Asked about GNEP, Howard said: "I'm not suspicious of it. But I'm keen to keep an eye on it and keen to ensure it doesn't damage Australia's position. And part of the process was that I felt we need to be better informed about all of this.
"I think it (GNEP) further focuses our attention, concentrates our mind. If we were to decide in the not too distant future that it would be a good idea to process uranium or to keep open that possibility, that would obviously have relevance to GNEP. The fact this is being developed is a reason why we should look more closely at whether we should process uranium.
"We are probably the largest single holder of uranium reserves in the world, we have the largest uranium mine, so we are going to have a strong view and I think the Americans will understand that. I got the impression that GNEP is still embryonic and precisely because it is embryonic, it would be a very good idea for Australia to have a view from the beginning so we can influence it. One of the advantages of making noises about this, about our position and possible plans, is that of itself it alerts the Americans and others to our position."
For Howard, it is inconceivable that the US would not endorse any Australia enrichment decision. "I think any American administration would accept it," he said. "Certainly, the present one would accept it. I can't imagine a future administration would have a different view. We would be seen as a totally reliable and trustworthy country."

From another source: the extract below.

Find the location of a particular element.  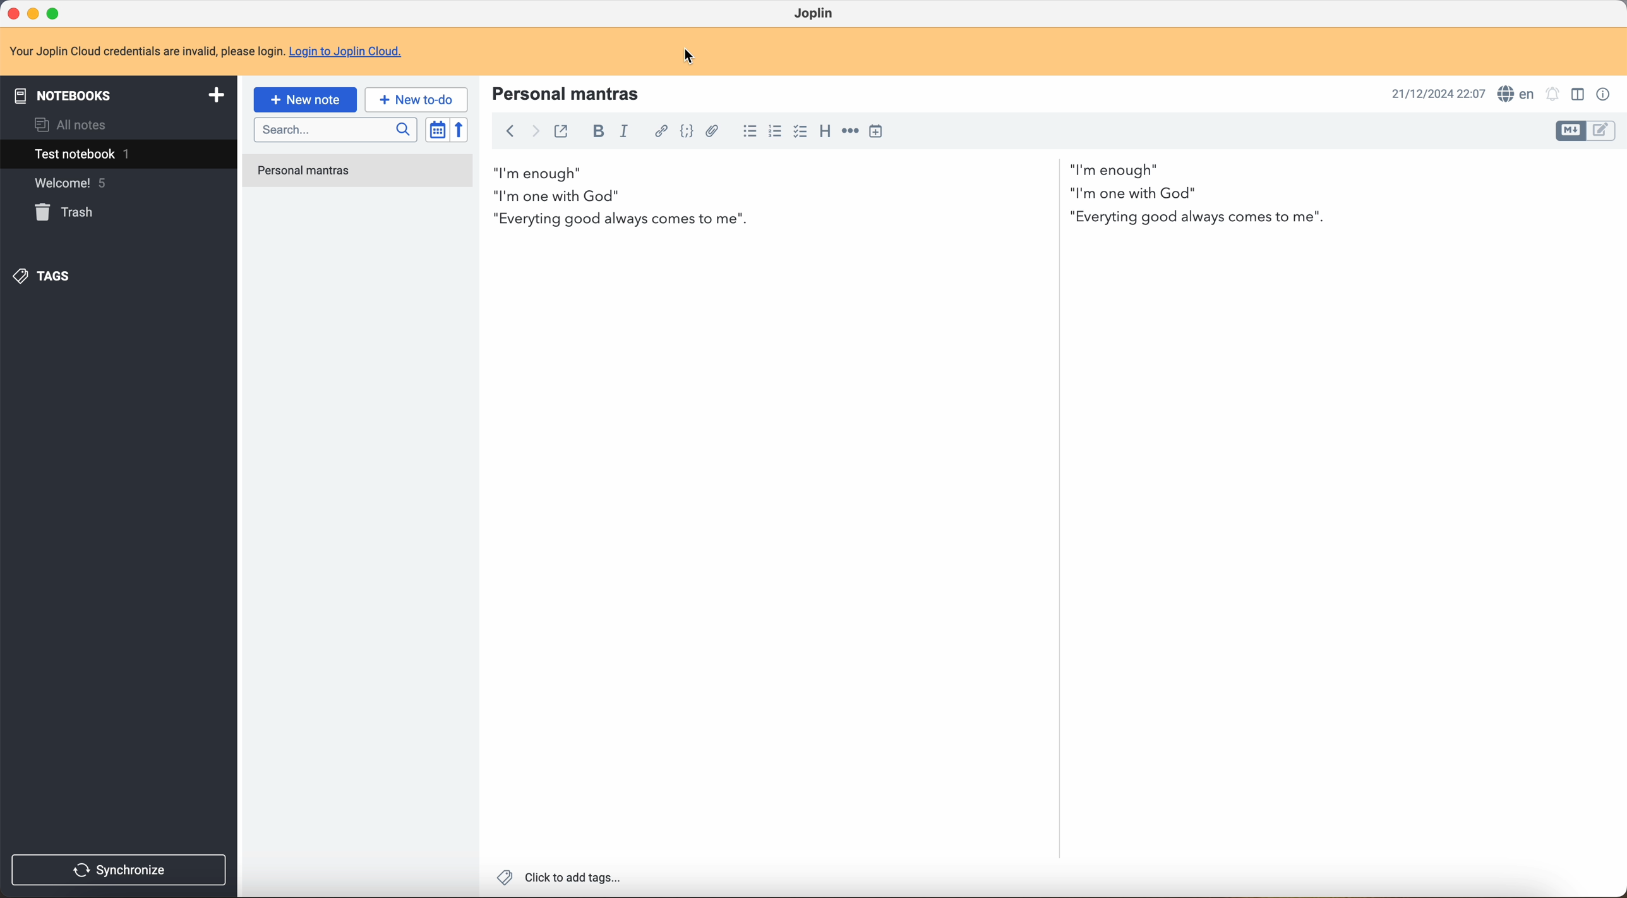

test notebook is located at coordinates (82, 154).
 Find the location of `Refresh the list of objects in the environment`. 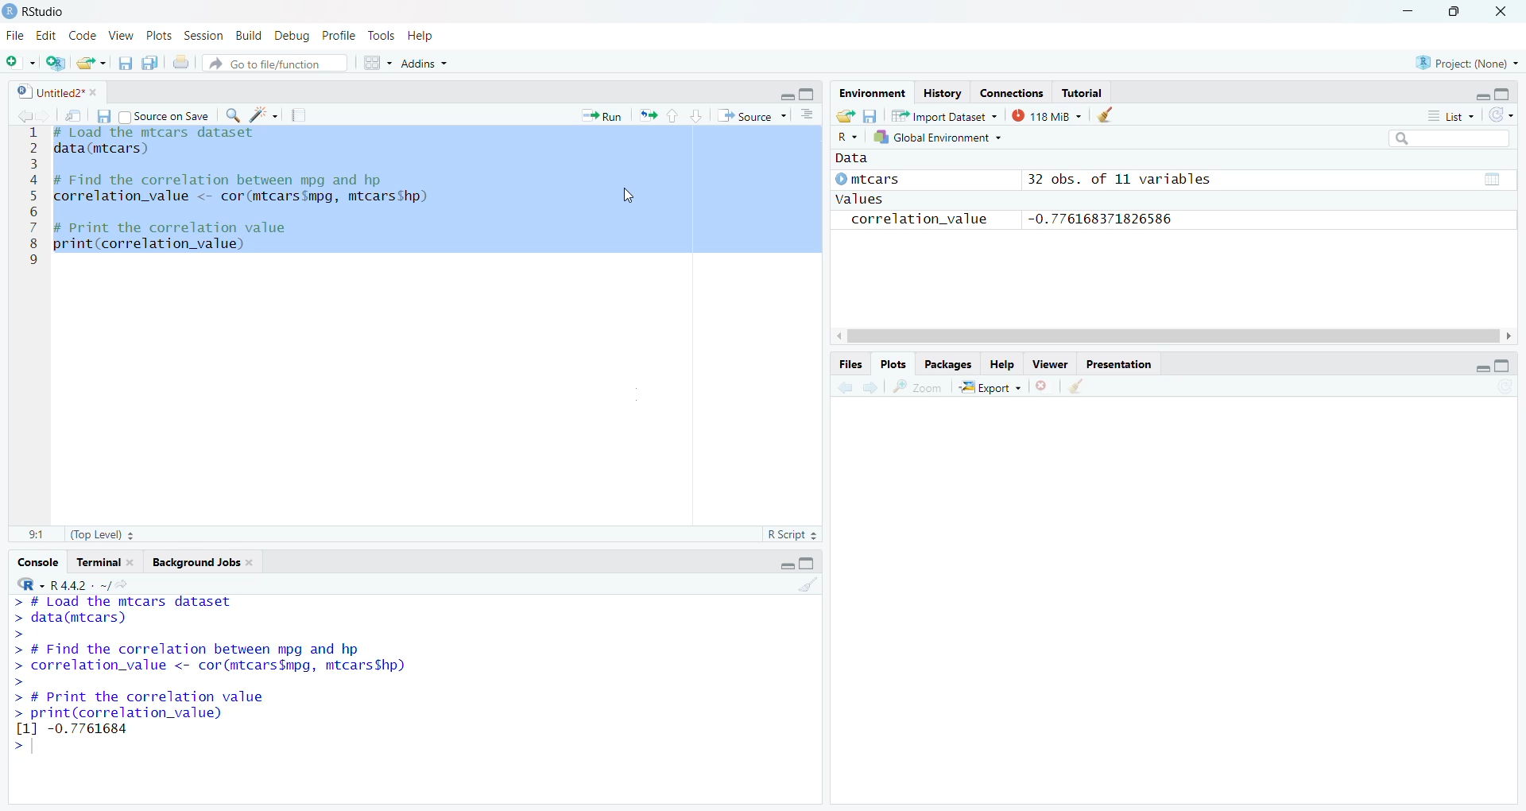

Howard would want to tie any Australian decision into the US global strategy. The issues are vast. At stake for Australia is whether we develop the nuclear technology to become a player in the fuel cycle and, also, obtain more leverage over the non-proliferation regime. On Monday, Howard revealed his conviction that Australia has a "massive opportunity" to boost its share of the global energy trade.
It is now beyond question that nuclear power around the globe is undergoing a major resurgence. The issue for Australia, however, remains theoretical until a commercial operator comes forward prepared to invest in enrichment, and that may need a US partner.